I’m a big fan of browser-based password managers such as Dashlane and LastPass. But these solutions aren’t perfect as we recently discovered. Earlier this week, LastPass users got a shock when Google Security Team researcher Tavis Ormandy discovered a critical flaw affecting LastPass 4.0 users on Firefox. The security hole allowed for remote (and complete) compromise of a victim’s account after luring them to a malicious website.
LastPass quickly fixed the security issue, and if you’re on the updated Firefox extension your account should be safe from this exploit. Here’s how to verify that you’re protected.
Manual updates for add-ons
Open Firefox (these instructions are based on Firefox 47), type about:addons into the address bar, and hit Enter on your keyboard. Next, click on Extensions in the left-hand navigation bar, navigate to the LastPass entry, and click the More link in that section.

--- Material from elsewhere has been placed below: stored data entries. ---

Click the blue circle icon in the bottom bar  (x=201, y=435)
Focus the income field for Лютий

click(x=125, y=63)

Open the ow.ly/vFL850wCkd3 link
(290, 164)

You should now be on a page that looks similar to what you see above. First, look at the top. If it says LastPass 3.3.1 then look no further. You’re not affected by the exploit. If it says LastPass 4.0, however, you can check to make sure you are on the latest version of the add-on.
Click on the settings cog in the upper right-hand corner and select Check for Updates. This will check for updates for all your Firefox add-ons. If updates are found they will be downloaded, if not then you already have the latest versions of your browser enhancements.

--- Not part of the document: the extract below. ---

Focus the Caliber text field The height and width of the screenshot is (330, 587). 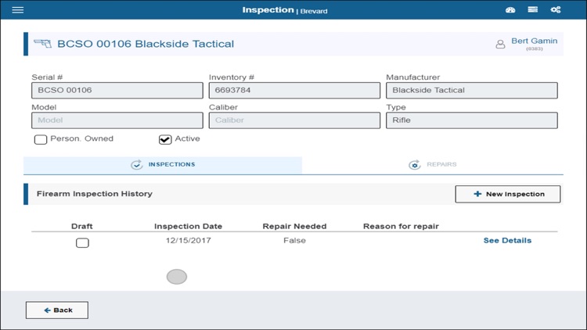[x=294, y=120]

You can double-check this by clicking on the settings cog again and selecting View Recent Updates. If LastPass was recently updated it will be listed here.
One last time, click the settings cog and make sure there is a check mark next to Update Add-ons Automatically. There should be one by default, but if not, selecting this setting will make sure your add-ons are always updated to their latest versions.
Thinking twice about password managers
It’s always tempting when a serious security issue pops up to swear off the software forever. Security flaws suck, but using these tools is a far better option than inventing and remembering passwords on your own. That inevitably leads to password reuse across multiple sites, which can set you up for far worse problems than a security flaw that was patched quickly.
You should also be sure to enable two-factor authentication with your LastPass account. It’s not clear if that would’ve helped in this case, but in general it’s a good security practice that makes it much harder for an attacker to take control of your account.